>> Téléchargez le Kaléidoscope n°92 de décembre 2017

par Mireille HUGONNARD, sœur de l’Institut Saint Joseph à Bron

Dieu nous a donné la parole et nous sommes devenus des « vivants parlants », habités d’un souffle qui forme des mots sur nos lèvres, pour communiquer.

Oui, c’est bon de parler, de converser, d’échanger, et même de prier – avec des mots. Ces mots, notre vie en est tissée ; ils donnent saveur à nos existences… Ces mots disent notre histoire, notre langue, notre culture : nous les avons reçus, de nos parents, de notre peuple ; nous ne cessons de les recevoir, nous ne les inventons pas ! Et ils nous façonnent…

Les disciples dirent un jour à Jésus : « Seigneur, apprends-nous à prier ». Jaillissent alors sur les lèvres de Jésus ces mots, uniques et universels : Notre Père, cette prière qui fait tellement partie de notre vie de chrétiens ; même si – il faut le dire ! – nous la récitons souvent sans trop l’habiter ! Et pourtant cette prière nous façonne, elle fait ce qu’elle dit : elle fait de nous des filles et des fils de Dieu, elle nous fait sœurs et frères en humanité.

Nous sommes donc héritiers d’une longue tradition de transmission reçue en Église qui nous invite à louer Dieu : « Que soit sanctifié son Nom, accomplie sa volonté, et que vienne son Royaume ». Et en réponse à ce mouvement qui nous tourne vers notre Père, nous nous reconnaissons en bonne dépendance : « Que nous soit donné le pain, que nous soit offert le pardon ». Mais non sans engagement de notre part : nous aussi, nous pardonnerons !

Vient alors la dernière demande que les évêques de France nous invitent aujourd’hui à formuler ainsi : « Ne nous laisse pas entrer en tentation ». Et voici nos habitudes pulvérisées, pour nous faire plonger plus profondément dans le mystère du Père. Jusqu’alors – à partir d’une mauvaise traduction latine, elle-même mal ajustée au grec des évangiles – on disait : « Ne nous soumets pas à la tentation ». Ce que nous répétions sagement, avec peut-être un peu d’étonnement parfois : qu’est-ce que cela veut dire ! Dieu voudrait nous tenter ? D’autant qu’on est tenté… de se détourner du bien et de lui préférer le mal ! Dieu, défiant envers nous, voudrait donc nous pousser au mal pour tester notre capacité de résistance !? Reconnaissons que cela a un goût amer si Dieu est un Père qui nous aime…

Désormais, nous apprendrons à dire avec joie : « Ne nous laisse pas entrer en tentation ». Nous ne sommes pas naïfs : tous les jours, nous voyons que la tentation n’est pas loin en nous et dans notre monde.
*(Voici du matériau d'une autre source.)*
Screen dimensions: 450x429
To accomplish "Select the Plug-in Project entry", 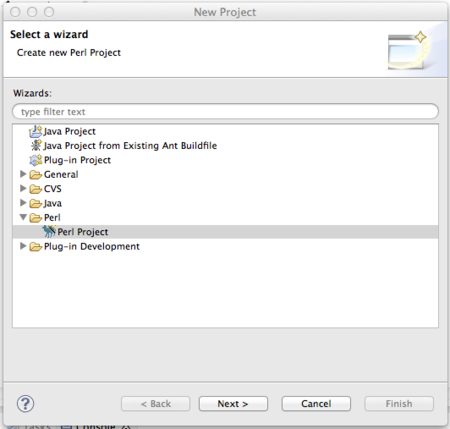I will point(77,160).
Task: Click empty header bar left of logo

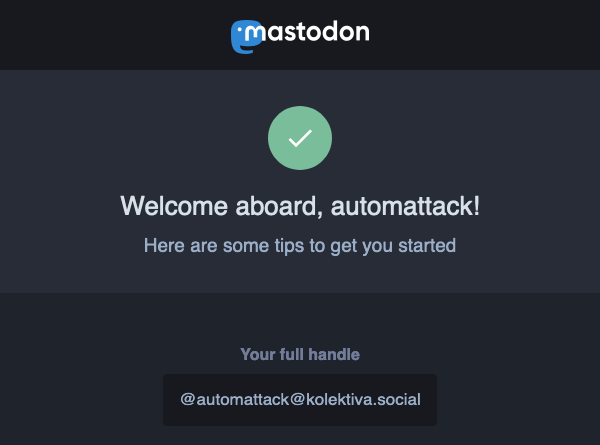Action: (115, 35)
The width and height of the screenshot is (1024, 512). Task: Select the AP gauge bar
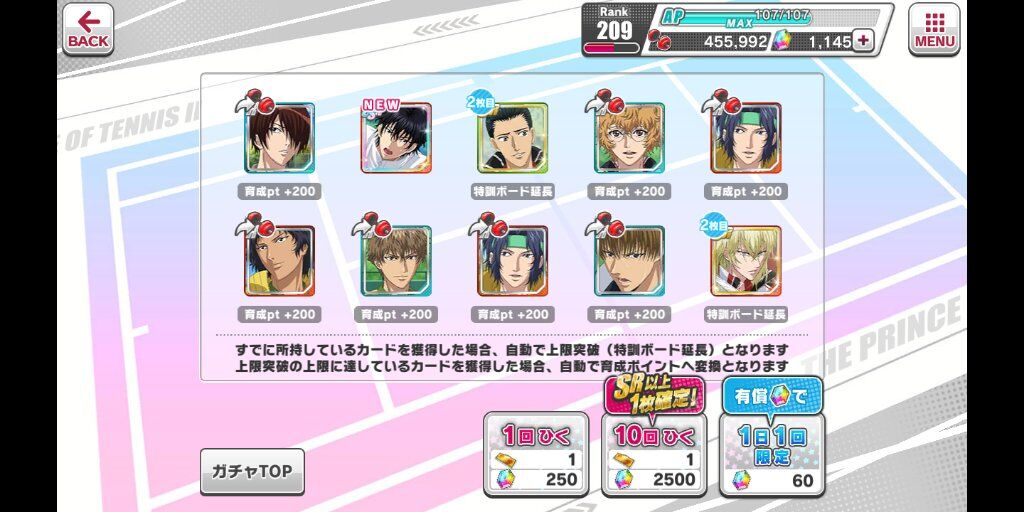(x=737, y=17)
Tentation de se prendre pour Dieu, de vouloir pour nous la gloire au détriment des autres. Tentation de nous mettre au centre, de nous croire tout-puissants…

Alors qu’allons-nous dire si ce n’est : « Père, ne permets pas que cette tentation, sous des apparences bien agréables, me sépare de toi, me coupe des autres ». « Fais que je sois attentif à ma vie avec toi et que je voie le piège ! » « Et que je ne m’écarte pas encore plus en croyant que si je ne résiste pas, tu me chasserais loin de ta face », comme dit le Psaume 50. « Oui Père, je compte sur toi : toi seul viens me chercher et me sauver de mes chemins détournés ».

Et lorsque nos cœurs s’égarent, que les mots de l’Église rassemblée par le Notre Père nous conduisent vers la Vie.